Doctor Aims to Perform Head Transplant in 2017, Experts Remain Skeptical
A patient has reportedly agreed to be a part of the experimental procedure.
-- A team of researchers led by an Italian surgeon say they are planning to perform the first human head transplant in 2017 and have even recruited a volunteer, but experts remain skeptical of the experimental procedure.
Dr. Sergio Canavero, director of the Turin Advanced Neuromodulation Group, Turin, Italy, has proposed in two published medical articles that a head transplant is possible, thanks to new technology.
The technology allows for the body to be cooled during surgery and there are new tools that create a cleaner cut on the spinal cord and machines that allow people to be on bypass during surgery.
The team wants to go through with the procedure in December 2017, according to new reports on AFP and Central European News. One surgeon reportedly involved in the procedure, Dr. Ren Xiaoping, said the team will go through with the surgery only if future research supports their plan.
When contacted by ABC News at the Turin Advanced Neuromodulation Group, a representative said no further information would be released until October.
Russian-born Valery Sprinidov has agreed to be the first patient to undergo the procedure, according to the AFP. Sprinidov reportedly has Werdnig-Hoffmann disease, which causes atrophy of the muscles.
However, experts in the U.S. say they are extremely skeptical that the procedure is feasible and say it would be unethical to perform the procedure when it hasn't been proven in earlier animal studies.
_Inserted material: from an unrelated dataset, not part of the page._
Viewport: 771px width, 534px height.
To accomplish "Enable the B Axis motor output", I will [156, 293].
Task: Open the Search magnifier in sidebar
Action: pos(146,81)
Dr. Thomas Cochrane, a director of neuroethics at the Center for Bioethics at Harvard Medical School, said those with experience in the field say it will be nearly impossible for Canavero and his team to create enough evidence in two years that would allow him to ethically go through with the procedure.
"Nobody believes it until he produces x, y and z [in] animals studies in particular," Cochrane told ABC News.
Even if surgeons were able to attach a head to new body and not have the transplant be rejected, it likely wouldn't lead to a better quality of life, Cochrane said.
"And we’re not anywhere close to solving the problem of connecting the brain to spinal cord," Cochrane said. "Your only other option is to have a brain-computer interface that controls the body. We’re not really close to that either."
Art Caplan, director of medical ethics at NYU Langone Medical Center in New York, questioned why the surgeons wanted to attempt such a difficult procedure, pointing out that if they had technology to fuse together spinal cords they could use it on patients paralyzed by spinal cord injuries to help them heal.
"If you do this, you wouldn’t start with a head transplant. You’d start with spinal cord repair," Caplan said. "If you can make spinal cord work, you’d go fix them before doing this. ... I think the odds of this happening are slim to none."
Dr. Ren Xiaoping has been testing head transplants in mice, but the mice have not survived past a day, according to the Wall Street Journal.
Dr. Michael DeGeorgia, a neurologist at University Hospitals Case Medical Center, said without proper study and with Canavero grabbing headlines, he worries the story could overtake the actual science.
"It could take away from real science that is being done in this area," DeGeorgia said of the hype surrounding the procedure. "It’s not completely out of the question that some type of head transplant could work [in the future.] It’s just that there are so many barriers right now that would need to be overcome in order for the whole project to work."
DeGeorgia said should a head transplant work, it will likely occur in decades not just a few years.
Previously Canavero pointed to a 1970 operation where a surgeon at Case Western Reserve Medical Center transplanted the head of one rhesus monkey to another, as a reason the operation might work. However, that animal survived for 10 days on a ventilator before eventually dying, according to DeGeorgia. He said that the early procedure does not show how it could be successful in humans or even in animals for the long term.
"To try and fuse the tracks and neurological tracts and the axons and nerves in the spinal cord...that is right now, not possible," explained DeGeorgia.